Luego están aquellos que encuentran en la senectud un respiro, y gastan los últimos años en un deambular de playa en balneario y de monte en casino. La abuela de unos buenos amigos confesaba que se sentía eternamente agradecida al señor IMSERSO, "un hombre muy bueno" que había fundado una empresa de viajes baratos para los jubilados, viajes en los que ella ganaba amistades, bailaba, hacía gimnasia y jugaba a la tómbola y al dominó. Hay que poseer claridad mental y juventud de espíritu para anhelar esas vacaciones ininterrumpidas, y para desear con vehemencia sentarse en un autobús y cantar -todos a una- una jotica de verbena.

También existen los abuelos juiciosos, aquellos a los que la artrósis y el desgaste natural no ha desmejorado sus neuronas y disfrutan las horas con conversaciones, lectura, cultura y estudio. Mi abuelo paterno, catedrático de universidad, no claudicó en sus inquietudes intelectuales hasta el final; rozando los ochenta se matriculó para convertirse en abogado. ¿Amor hacia las leyes?, no lo creo. Amor a la vida y a todo lo que ella trae, pues lo mismo se entretenía con los dibujos animados del televisor que retando a su ajedrez electrónico.
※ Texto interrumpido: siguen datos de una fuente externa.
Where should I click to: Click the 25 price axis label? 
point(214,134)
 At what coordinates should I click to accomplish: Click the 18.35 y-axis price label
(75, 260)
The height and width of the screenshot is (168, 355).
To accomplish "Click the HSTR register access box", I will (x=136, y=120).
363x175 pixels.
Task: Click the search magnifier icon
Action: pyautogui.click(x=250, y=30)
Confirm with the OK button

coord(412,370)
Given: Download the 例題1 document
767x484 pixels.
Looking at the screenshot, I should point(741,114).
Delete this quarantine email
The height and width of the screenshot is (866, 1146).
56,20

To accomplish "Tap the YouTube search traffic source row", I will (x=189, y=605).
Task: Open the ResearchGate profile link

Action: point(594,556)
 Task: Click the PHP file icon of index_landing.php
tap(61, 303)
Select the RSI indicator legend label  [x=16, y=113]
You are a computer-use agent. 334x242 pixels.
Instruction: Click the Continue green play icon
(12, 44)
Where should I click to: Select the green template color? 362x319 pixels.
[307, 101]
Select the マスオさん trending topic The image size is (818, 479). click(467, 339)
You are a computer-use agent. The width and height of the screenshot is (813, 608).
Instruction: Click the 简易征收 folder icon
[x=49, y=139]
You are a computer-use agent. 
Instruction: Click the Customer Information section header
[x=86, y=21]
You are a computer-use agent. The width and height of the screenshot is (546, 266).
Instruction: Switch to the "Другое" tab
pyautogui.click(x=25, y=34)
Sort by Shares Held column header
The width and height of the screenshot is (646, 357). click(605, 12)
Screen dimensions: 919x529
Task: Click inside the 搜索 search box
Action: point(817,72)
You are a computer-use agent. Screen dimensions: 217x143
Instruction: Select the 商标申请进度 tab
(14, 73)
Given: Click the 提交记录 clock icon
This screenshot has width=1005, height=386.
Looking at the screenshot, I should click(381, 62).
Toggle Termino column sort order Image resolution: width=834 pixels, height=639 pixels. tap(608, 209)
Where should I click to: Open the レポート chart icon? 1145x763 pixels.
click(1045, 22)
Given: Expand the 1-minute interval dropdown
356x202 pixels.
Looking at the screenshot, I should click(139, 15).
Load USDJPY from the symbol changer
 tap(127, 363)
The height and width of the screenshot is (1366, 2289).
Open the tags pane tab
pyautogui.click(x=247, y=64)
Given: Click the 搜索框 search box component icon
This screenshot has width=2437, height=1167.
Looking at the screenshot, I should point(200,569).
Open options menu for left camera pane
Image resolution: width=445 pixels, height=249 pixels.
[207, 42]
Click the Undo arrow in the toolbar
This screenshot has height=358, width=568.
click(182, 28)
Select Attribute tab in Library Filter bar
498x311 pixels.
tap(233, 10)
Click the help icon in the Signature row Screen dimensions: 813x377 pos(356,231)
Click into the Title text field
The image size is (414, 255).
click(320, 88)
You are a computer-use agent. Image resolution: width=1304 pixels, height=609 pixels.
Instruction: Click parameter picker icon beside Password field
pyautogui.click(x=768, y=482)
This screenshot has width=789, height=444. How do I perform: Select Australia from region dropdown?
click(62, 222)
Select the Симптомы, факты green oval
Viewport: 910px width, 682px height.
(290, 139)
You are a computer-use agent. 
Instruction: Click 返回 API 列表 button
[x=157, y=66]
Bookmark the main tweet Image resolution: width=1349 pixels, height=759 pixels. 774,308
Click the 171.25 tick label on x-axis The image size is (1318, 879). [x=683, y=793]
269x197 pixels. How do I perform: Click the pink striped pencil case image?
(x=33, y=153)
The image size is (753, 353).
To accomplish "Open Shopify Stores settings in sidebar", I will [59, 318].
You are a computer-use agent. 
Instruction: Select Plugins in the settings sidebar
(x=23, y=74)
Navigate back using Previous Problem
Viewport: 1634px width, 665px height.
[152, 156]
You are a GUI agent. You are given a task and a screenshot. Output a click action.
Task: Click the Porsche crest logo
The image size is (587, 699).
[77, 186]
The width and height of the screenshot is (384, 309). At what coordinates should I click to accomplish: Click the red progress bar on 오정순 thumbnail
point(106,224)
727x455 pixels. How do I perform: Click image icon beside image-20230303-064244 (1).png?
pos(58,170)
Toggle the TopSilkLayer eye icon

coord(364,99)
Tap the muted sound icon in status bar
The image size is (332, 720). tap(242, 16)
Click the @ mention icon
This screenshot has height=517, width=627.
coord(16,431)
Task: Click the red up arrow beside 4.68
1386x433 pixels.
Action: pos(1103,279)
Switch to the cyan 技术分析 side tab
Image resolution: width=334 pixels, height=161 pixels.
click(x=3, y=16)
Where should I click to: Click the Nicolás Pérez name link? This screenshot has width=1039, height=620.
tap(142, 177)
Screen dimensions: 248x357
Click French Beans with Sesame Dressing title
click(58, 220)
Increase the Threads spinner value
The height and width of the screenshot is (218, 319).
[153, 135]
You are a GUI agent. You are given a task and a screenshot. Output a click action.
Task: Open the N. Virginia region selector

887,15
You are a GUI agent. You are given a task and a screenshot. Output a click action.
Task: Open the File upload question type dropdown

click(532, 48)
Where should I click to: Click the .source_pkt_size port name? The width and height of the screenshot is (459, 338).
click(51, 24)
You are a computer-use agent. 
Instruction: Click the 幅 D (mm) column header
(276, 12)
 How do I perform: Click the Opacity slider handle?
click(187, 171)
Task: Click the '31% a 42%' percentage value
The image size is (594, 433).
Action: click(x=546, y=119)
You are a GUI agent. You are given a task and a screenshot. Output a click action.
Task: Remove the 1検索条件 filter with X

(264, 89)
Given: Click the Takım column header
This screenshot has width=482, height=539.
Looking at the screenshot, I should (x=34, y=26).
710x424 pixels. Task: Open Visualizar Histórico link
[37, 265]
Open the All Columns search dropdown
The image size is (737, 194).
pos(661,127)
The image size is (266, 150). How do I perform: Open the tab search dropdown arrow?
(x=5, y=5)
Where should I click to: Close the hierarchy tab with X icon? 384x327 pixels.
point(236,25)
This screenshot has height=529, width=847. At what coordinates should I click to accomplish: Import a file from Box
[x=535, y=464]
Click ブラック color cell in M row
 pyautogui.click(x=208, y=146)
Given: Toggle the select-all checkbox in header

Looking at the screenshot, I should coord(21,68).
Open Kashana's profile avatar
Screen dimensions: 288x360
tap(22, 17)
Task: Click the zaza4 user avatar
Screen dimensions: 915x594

Claro, que además de los abuelos con demencia senil, los de playas de Levante y los ratoncillos de biblioteca, se cuentan por legiones aquellos de andar por casa, esos que miran las obras desde las aceras o los que juegan a las cartas; esas mujeres coquetas que no pierden el ritmo de la febril alta costura, y aquellas que además de nietos tienen aún bajo su responsabilidad a los hijos más reticentes a dejar el olivo. Son hombres y mujeres apasionados por el fútbol, el cine o la política, conversadores del pasado -de la Guerra, esa Guerra que se nos desdibuja en la noche de los tiempos...- y del presente. Abuelos que no claudican por fuerte que las contradicciones les embistan.

Contemplada la vida desde este rincón, a pesar de la imagen melancólica de la ancianidad, todo se hace amable..., menos el olvido.